Flight 990: What Really Happened?

On the morning of October 31, 1999, the EgyptAir Flight 990, a Boeing 767, left John F Kennedy (JFK) International Airport for Cairo.

When is an air crash a planned suicide mission and when is it the result of a disastrous technical fault?

Soon after take-off, it plunged into the Atlantic Ocean, killing all 217 passengers. Nearly two decades on, the question that still has not been convincingly answered is ‘why’?.

The initial US investigation blamed the co-pilot and concluded the crash was “as a result of the relief first officer’s flight control inputs”, adding that the reason for his actions “was not determined”.

But today the evidence behind this conclusion looks far from convincing, as this Al Jazeera World investigation exposes.

In 1999, the Egyptian government handed over the task of investigating the crash to the National Transportation Safety Board (NTSB) in the United States, a Washington-based organisation charged with investigating transportation accidents, including air crashes.

Philip Riddell, an aerospace engineer and pilot with more than 50 years of experience, told Al Jazeera that the NTSB investigation was problematic.

“I thought the NTSB report was flawed in a number of areas. They kind of jumped on the conclusion that the handling pilot was mishandling the aircraft with a finger pointed at suicide,” Riddell said, adding that the agency may have “neglected to look at other relevant evidence that was found”.

The crash happened at a time of growing apprehension in the US about so-called “terrorism” and the appointed US investigation firmly concluded the co-pilot was responsible for bringing the plane down.

That conclusion was based on audio on the Cockpit Voice Recorder, where the relief First Officer, Gameel al-Batouti, is heard calling on God as he tries to correct the 767 from its sudden sharp descent. The NTSB investigation interpreted this as the final prayer of a man intent on suicide and mass murder, rather than a man begging for divine intervention to save the aircraft.

While the NTSB refused to speak to Al Jazeera, its chairman at the time of the accident, Jim Hall, agreed to be interviewed for this documentary.

“We were asked to take this investigation to begin with. We did it … and a good job was done by the investigators. The NTSB has a worldwide reputation for factual investigations and where we have problems with staff in terms of workload, we just extend the time for the investigation,” Hall said.

Egypt issued a furious rebuttal of the US report and the FBI and other US agencies also later cast doubt on its conclusions.

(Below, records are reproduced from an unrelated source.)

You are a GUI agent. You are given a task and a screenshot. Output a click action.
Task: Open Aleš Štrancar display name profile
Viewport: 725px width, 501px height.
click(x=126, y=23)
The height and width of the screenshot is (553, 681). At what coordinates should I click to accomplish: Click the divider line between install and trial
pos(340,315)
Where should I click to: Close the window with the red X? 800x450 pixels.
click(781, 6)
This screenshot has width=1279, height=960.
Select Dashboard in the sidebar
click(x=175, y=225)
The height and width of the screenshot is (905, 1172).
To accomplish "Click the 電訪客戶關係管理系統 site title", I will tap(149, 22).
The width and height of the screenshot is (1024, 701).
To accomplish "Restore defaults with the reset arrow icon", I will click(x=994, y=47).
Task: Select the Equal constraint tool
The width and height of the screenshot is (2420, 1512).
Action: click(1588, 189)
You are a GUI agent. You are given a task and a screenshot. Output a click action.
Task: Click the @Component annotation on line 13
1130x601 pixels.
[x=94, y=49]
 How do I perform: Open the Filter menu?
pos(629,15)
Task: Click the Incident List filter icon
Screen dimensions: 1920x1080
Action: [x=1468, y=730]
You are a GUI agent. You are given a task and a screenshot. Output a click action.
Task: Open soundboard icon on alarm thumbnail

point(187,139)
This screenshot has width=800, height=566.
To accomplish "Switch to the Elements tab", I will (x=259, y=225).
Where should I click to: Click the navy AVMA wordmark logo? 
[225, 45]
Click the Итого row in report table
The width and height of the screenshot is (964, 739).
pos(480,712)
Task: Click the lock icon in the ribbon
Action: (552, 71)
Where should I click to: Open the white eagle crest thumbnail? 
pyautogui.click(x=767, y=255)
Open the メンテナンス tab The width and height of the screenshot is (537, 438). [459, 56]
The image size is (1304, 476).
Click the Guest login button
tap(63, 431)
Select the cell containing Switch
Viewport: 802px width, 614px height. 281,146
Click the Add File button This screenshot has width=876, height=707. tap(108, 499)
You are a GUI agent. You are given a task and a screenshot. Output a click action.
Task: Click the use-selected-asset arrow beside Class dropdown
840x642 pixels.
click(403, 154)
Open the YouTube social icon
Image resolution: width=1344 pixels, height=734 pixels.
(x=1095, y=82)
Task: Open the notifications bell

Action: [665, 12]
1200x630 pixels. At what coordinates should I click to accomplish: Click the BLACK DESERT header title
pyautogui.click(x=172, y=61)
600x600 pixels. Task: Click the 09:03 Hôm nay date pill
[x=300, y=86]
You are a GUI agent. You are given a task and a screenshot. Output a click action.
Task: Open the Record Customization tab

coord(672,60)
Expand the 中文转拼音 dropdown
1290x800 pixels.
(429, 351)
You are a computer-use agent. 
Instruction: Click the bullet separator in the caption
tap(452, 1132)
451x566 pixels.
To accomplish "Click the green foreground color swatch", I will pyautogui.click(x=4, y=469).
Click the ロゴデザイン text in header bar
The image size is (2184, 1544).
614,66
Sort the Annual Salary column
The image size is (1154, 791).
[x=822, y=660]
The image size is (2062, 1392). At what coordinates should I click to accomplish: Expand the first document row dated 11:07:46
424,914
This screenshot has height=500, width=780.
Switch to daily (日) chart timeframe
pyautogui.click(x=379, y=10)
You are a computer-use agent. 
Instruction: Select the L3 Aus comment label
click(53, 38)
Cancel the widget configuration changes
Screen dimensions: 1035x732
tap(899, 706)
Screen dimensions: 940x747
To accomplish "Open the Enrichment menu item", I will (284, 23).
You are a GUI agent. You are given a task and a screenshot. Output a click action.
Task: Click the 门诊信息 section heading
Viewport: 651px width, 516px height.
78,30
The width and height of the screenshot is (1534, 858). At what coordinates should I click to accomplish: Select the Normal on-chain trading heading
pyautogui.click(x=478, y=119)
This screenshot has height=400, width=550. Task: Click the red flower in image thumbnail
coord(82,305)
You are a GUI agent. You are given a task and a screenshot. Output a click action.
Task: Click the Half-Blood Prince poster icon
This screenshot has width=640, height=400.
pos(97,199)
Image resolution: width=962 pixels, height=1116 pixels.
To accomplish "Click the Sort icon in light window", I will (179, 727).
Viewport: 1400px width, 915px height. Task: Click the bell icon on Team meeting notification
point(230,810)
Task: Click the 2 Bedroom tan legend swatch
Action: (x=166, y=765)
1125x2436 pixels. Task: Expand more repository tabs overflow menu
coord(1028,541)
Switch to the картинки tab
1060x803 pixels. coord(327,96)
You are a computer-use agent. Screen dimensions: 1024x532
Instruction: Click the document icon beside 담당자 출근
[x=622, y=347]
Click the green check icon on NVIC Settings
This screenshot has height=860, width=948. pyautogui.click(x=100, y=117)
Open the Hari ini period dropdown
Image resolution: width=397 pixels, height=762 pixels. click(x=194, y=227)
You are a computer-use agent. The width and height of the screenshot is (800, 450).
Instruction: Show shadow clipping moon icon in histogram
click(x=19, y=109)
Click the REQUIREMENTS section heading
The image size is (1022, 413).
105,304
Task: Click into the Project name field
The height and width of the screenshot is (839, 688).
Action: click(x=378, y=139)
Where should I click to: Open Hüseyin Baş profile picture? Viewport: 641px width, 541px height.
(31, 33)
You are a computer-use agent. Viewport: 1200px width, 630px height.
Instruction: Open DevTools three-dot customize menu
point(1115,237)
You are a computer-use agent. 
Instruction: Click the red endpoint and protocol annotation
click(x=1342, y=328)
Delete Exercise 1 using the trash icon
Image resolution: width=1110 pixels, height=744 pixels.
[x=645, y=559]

Over the years these doubts persisted – but it was only some 14 years later, in 2014, when the US aviation authorities demanded a technical change to all Boeing 767s, that these suspicions ramped up.

Al Jazeera’s Neil Cairns conducted an in-depth examination of inconsistencies within the NTSB report –  starting with evidence of technical problems reported with the same Boeing 767 plane that had emerged the day before the crash.

In 2000, the Federal Aviation Administration (FAA) issued airworthiness directives for urgent relevant checks to be made on all 767s. It took another 14 years for the FAA to issue fresh directives which pointed to a technical problem with this model of aircraft.

After the 2014 directives, Boeing made changes to its own systems.

“Consequently Boeing actually bought out a completely new system to replace the bellcrank system,” Riddell explained.

American accident investigator Pat Diggins makes a key point about the influence of manufacturers on federal agencies.

“The manufacturer, the larger it is, the larger the arms and the reaches are to it. I mean … if you look at Boeing, look at how far-reaching their capabilities are to … They have more government solicitors in Washington DC that help them get their products approved. The majority of their company sells to the United States government,” said Diggins.

The Boeing 737 Max 8 jet crashes in Jakarta in 2018 and Addis Ababa in 2019 have resulted in investigations into this model of aircraft. Boeing has already conceded mistakes were made in launching this model. But there have been no such concessions from anyone regarding Flight 990, and after nearly 20 years, there is no resolution for the bereaved families, not least that of First Officer Gameel al-Batouti.